### STORED DATA ###

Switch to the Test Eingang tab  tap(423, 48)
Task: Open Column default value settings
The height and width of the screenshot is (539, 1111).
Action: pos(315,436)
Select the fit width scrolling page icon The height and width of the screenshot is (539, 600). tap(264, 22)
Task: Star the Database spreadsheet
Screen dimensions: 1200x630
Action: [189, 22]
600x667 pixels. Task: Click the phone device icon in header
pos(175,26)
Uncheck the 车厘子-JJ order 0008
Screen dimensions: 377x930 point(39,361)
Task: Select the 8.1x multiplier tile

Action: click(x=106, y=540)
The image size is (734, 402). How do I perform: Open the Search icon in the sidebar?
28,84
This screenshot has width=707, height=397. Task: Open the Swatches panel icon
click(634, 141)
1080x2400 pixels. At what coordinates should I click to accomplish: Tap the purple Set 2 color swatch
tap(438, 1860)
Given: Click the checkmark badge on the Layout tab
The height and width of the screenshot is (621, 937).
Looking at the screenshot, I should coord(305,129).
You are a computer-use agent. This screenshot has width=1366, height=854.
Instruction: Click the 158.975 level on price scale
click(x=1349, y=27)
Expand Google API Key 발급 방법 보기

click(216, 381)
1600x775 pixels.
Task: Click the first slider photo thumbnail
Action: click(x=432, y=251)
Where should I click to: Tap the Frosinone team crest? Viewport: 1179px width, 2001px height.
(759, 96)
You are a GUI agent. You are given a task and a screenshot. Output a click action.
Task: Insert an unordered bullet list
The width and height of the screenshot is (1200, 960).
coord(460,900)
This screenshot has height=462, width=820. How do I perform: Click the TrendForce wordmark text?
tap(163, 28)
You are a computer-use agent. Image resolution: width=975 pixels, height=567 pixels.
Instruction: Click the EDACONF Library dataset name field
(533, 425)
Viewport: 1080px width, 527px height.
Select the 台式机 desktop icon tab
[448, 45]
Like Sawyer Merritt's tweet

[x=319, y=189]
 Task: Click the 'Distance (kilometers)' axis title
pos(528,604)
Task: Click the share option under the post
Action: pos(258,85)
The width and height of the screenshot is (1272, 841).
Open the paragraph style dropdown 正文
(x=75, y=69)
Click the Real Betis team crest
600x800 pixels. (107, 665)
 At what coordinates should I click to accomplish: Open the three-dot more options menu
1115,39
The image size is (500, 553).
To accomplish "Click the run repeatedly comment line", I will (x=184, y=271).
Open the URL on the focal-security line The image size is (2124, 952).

###

▶ WHAT YOU HAVE TO DO:
From the records above, print exactly the lines that run from the line with "600x667 pixels. Task: Click" to the line with "You are a computer-use agent. Image", inclusive.

▶ OUTPUT FOR THIS TASK:
600x667 pixels. Task: Click the phone device icon in header
pos(175,26)
Uncheck the 车厘子-JJ order 0008
Screen dimensions: 377x930 point(39,361)
Task: Select the 8.1x multiplier tile

Action: click(x=106, y=540)
The image size is (734, 402). How do I perform: Open the Search icon in the sidebar?
28,84
This screenshot has width=707, height=397. Task: Open the Swatches panel icon
click(634, 141)
1080x2400 pixels. At what coordinates should I click to accomplish: Tap the purple Set 2 color swatch
tap(438, 1860)
Given: Click the checkmark badge on the Layout tab
The height and width of the screenshot is (621, 937).
Looking at the screenshot, I should coord(305,129).
You are a computer-use agent. This screenshot has width=1366, height=854.
Instruction: Click the 158.975 level on price scale
click(x=1349, y=27)
Expand Google API Key 발급 방법 보기

click(216, 381)
1600x775 pixels.
Task: Click the first slider photo thumbnail
Action: click(x=432, y=251)
Where should I click to: Tap the Frosinone team crest? Viewport: 1179px width, 2001px height.
(759, 96)
You are a GUI agent. You are given a task and a screenshot. Output a click action.
Task: Insert an unordered bullet list
The width and height of the screenshot is (1200, 960).
coord(460,900)
This screenshot has height=462, width=820. How do I perform: Click the TrendForce wordmark text?
tap(163, 28)
You are a computer-use agent. Image resolution: width=975 pixels, height=567 pixels.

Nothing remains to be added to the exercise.